Quality Systems

The organizational structure, responsibilities, procedures, processes, and resources for implementing quality management. Quality Systems includes all activities which contribute to quality, directly or indirectly.

Product quality depends on many variables, such as the caliber of the components or materials used; type of equipment used in design, production, handling, installation, testing and shipping; the equipment calibration and maintenance procedures employed; the training and experience of production and supervisory personnel; the level of "workmanship;” and sometimes the environmental conditions (temperature, humidity, level of dust particles) in the area where the product is produced. The process, organizational structure, procedures, and resources that manufacturers and suppliers use to control these variables to produce a product of consistent quality which meets defined specifications is called a quality system. The standards that are being adopted globally for quality systems are the ISO 9000 standards.

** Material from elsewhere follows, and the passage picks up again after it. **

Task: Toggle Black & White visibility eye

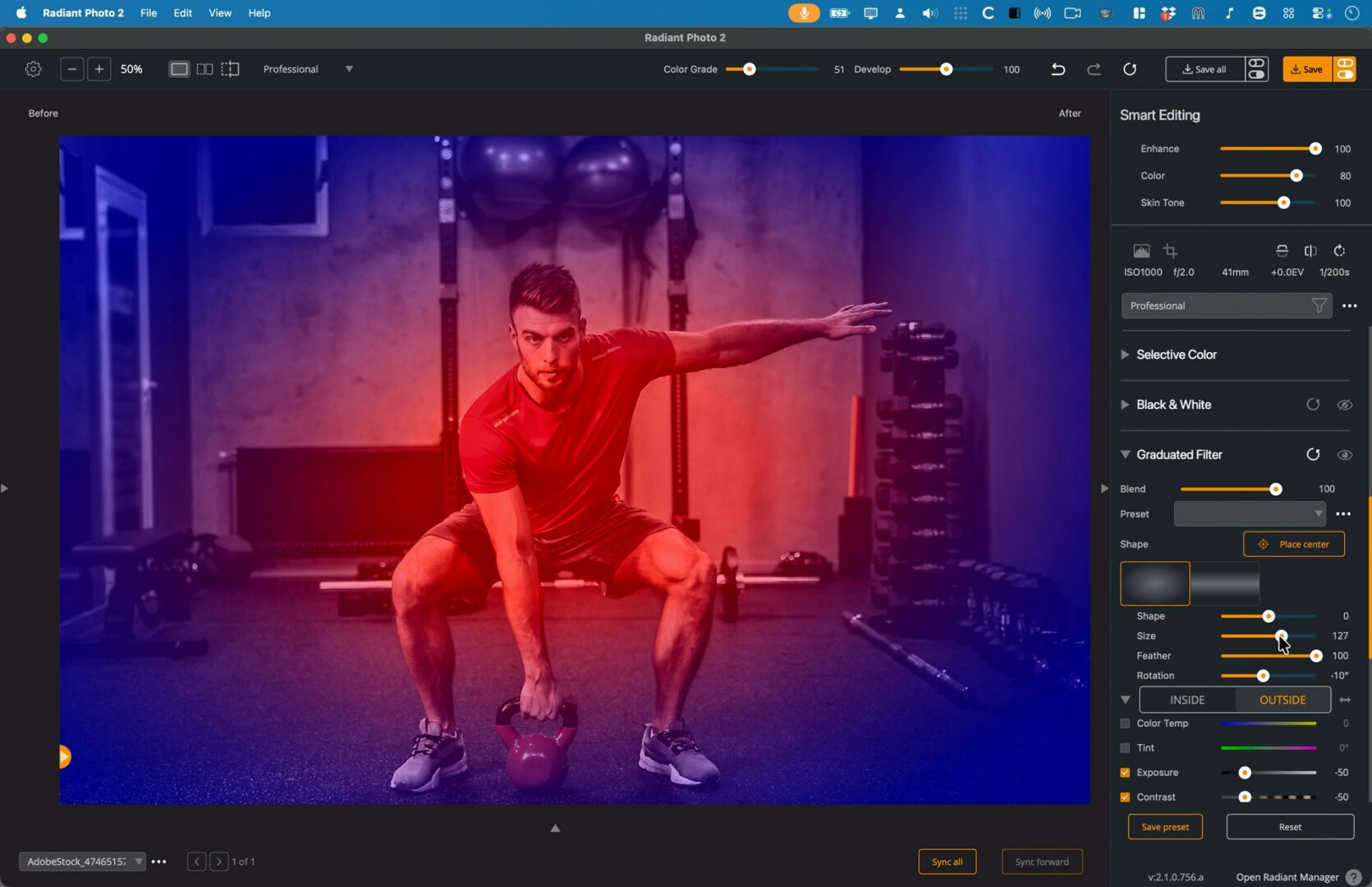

Quality Systems registration or approval (sometimes misnamed "Quality Systems certification") involve the assessment and periodic audit of the adequacy of a supplier's Quality Systems by a third party, known as a Quality Systems registrar. When a supplier's system conforms to the registrar's interpretation of an ISO 9000 standard, the registrar issues the supplier a "certificate of registration." Interpretations of an ISO 9000 standard may not be consistent from one registrar to another.

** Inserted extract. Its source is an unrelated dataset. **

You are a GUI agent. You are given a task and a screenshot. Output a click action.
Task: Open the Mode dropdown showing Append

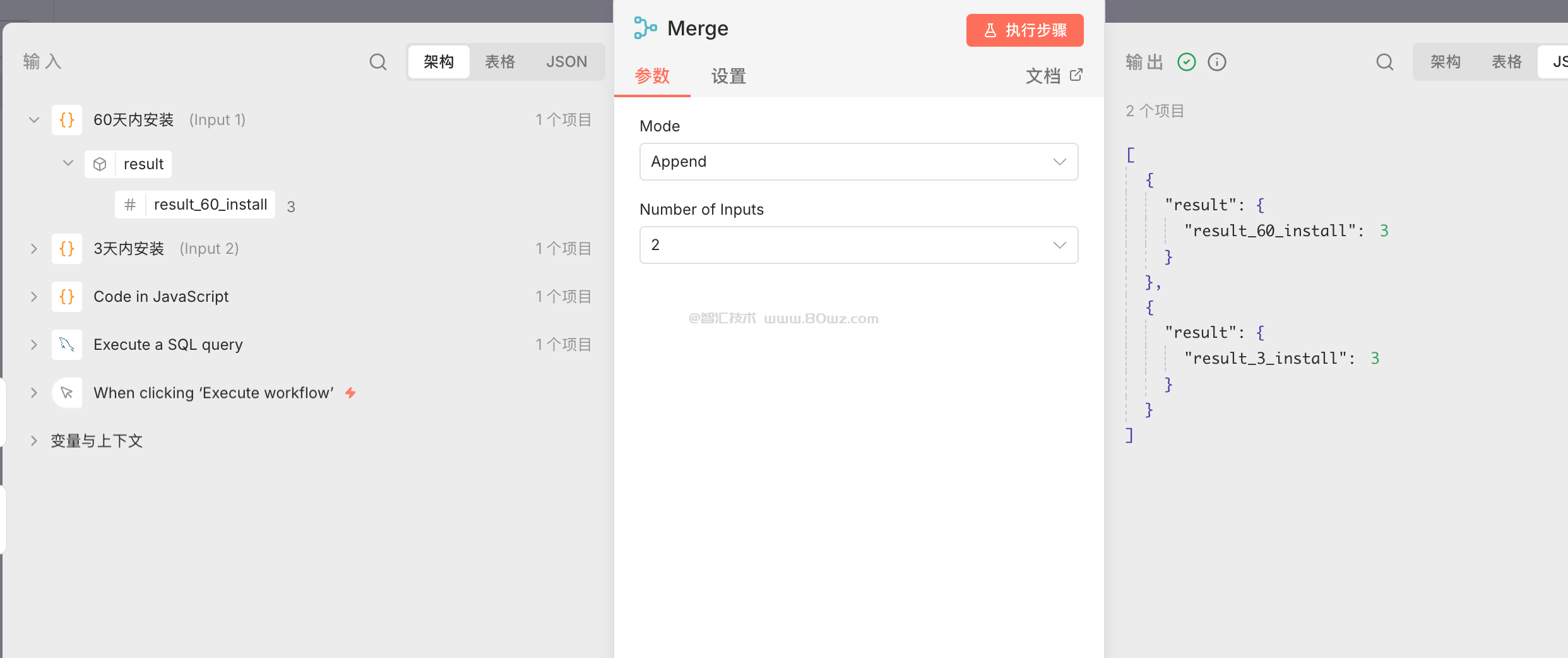click(858, 162)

Note that the supplier's Quality Systems are registered, not an individual product. Consequently, Quality Systems registration does not imply product conformity to any given set of requirements. Registration programs can be conducted in conjunction with or independently from a certification program. Registrars may or may not concurrently operate a product certification program for Quality Systems.

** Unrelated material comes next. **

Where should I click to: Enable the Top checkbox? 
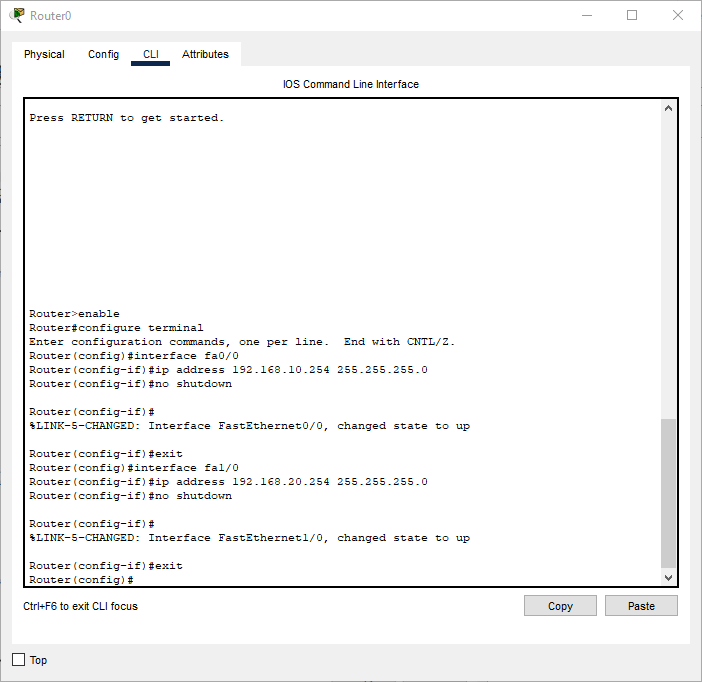[x=18, y=660]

A manufacturer may choose to evaluate his own Quality Systems. Such self-audits are usually major components of the Quality Systems itself. Such self-audits can increase the confidence of management in its production system and demonstrate to its personnel that the firm is committed to quality management.

In Quality Systems “Second party" evaluations are also common. In these cases, it is usually the buyer who requires and conducts Quality Systems evaluations of his suppliers. These evaluations are mandatory only for companies wishing to become suppliers to that buyer.

"Third party" Quality Systems evaluations and registrations may be voluntary or mandatory and are conducted by persons or organizations independent of both the supplier and the buyer. According to a recent ISO survey, 31 countries reported the existence of one or more third party registration schemes in their countries.